After observing the new and often decisive, uses of armored vehicles on both sides during the French campaign of 1940, the US Army decided that it required a 75 mm self-propelled gun, based on the chassis of the M3 Half-track. This was initially known as the T12. However, after the addition of features such as the gun shield from the M2A3 (a carriage for the M1897A4), the new vehicle entered production under the name M3 Gun Motor Carriage (or M3 GMC). Because the number of M2A3 gun shields available was insufficient for the M3 GMC order, a new gun shield was designed. Variants featuring the new shield were designated M3A1 GMC.

The T12/M3 first served in the Philippines Campaign in 1942 with the Provisional Field Artillery Brigade in the anti-tank and the fire-support role. It then served in North Africa in tank destroyer battalions. It was used ineffectively in the Battle of Kasserine Pass and several other engagements, but was used with success in the Battle of El Guettar. It also served in the Allied invasion of Sicily, but was eventually superseded by the M10 tank destroyer. A total of 2,203 were produced, of which 1,361 were converted back into M3A1 half-tracks.

The M3 GMC also served in the Pacific theater, starting with the Battle of Saipan. It proved effective against the Japanese Type 95 Ha-Go and Type 97 Chi-Ha tanks. It later served in the Battle of Okinawa, the Battle of Peleliu and many other island battles.

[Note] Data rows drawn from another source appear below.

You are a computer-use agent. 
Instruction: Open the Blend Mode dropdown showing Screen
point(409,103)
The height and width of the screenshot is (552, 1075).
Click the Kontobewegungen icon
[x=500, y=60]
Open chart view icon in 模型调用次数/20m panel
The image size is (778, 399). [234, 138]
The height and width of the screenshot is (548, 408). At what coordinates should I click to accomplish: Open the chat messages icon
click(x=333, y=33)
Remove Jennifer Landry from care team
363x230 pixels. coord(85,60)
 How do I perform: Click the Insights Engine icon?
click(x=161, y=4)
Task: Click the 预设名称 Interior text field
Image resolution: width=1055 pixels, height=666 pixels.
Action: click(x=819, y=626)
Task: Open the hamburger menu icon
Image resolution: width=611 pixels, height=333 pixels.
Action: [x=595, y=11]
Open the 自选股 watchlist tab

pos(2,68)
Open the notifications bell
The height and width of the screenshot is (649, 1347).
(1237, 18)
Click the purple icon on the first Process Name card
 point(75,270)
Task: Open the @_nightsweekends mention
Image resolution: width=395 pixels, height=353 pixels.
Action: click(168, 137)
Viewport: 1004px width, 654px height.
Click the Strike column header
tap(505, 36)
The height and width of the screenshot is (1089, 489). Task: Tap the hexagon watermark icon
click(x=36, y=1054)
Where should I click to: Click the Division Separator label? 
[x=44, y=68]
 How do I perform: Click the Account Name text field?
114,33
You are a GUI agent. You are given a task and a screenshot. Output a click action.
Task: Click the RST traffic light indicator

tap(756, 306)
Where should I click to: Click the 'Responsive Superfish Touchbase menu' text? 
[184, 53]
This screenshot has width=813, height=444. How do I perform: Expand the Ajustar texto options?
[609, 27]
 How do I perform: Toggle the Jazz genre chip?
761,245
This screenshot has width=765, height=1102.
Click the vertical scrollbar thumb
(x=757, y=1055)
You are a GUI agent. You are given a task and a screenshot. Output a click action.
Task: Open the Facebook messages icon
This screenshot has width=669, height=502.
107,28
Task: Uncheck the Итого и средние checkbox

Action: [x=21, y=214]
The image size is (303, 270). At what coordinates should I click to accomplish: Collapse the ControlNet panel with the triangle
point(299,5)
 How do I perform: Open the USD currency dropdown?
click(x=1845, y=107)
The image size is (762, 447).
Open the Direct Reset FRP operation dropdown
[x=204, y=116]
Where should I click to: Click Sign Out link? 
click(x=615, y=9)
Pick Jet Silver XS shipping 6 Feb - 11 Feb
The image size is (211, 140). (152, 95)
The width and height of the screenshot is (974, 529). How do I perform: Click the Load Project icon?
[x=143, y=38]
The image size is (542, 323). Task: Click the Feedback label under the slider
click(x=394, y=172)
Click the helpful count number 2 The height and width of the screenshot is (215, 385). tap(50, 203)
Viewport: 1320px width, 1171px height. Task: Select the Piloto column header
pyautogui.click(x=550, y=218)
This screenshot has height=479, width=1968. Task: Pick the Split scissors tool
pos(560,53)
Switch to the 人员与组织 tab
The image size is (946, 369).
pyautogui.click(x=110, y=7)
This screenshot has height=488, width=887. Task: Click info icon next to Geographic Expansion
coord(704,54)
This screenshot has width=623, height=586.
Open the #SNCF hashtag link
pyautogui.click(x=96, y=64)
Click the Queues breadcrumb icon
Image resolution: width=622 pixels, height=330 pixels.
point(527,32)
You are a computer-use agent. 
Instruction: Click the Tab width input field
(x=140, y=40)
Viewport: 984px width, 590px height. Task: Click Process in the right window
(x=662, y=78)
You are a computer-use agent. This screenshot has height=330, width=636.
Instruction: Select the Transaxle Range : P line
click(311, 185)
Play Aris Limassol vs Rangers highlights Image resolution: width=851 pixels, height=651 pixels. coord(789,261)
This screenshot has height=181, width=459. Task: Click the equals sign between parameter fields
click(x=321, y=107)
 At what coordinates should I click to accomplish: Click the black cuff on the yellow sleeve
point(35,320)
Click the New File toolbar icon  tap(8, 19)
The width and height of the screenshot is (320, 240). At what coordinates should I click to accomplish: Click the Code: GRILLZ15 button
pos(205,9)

The M3 was armed with one 75 mm M1897A5 with 59 rounds, had 0.25–0.625 in (6.4–15.9 mm) of armor, and a crew of five consisting of a commander, gunner, two loaders, and a driver. Firing the M61 armor piercing round, the gun could penetrate up to 3 inches (76 mm) of armor at 1,000 yards (910 m).

The T12/M3 GMC first saw action with the U.S. Army in the Philippines in 1941–42, six months after it was designed. Fifty were shipped on convoys to the Philippines in the late summer and fall of 1941. Three battalions of the Provisional Field Artillery Brigade operated T12s against the Japanese when they invaded the Philippines. During the early part of the campaign, the vehicle was used to provide direct covering fire and anti-tank support. The Japanese captured a few vehicles in 1942 and used them in the defense of the Philippines.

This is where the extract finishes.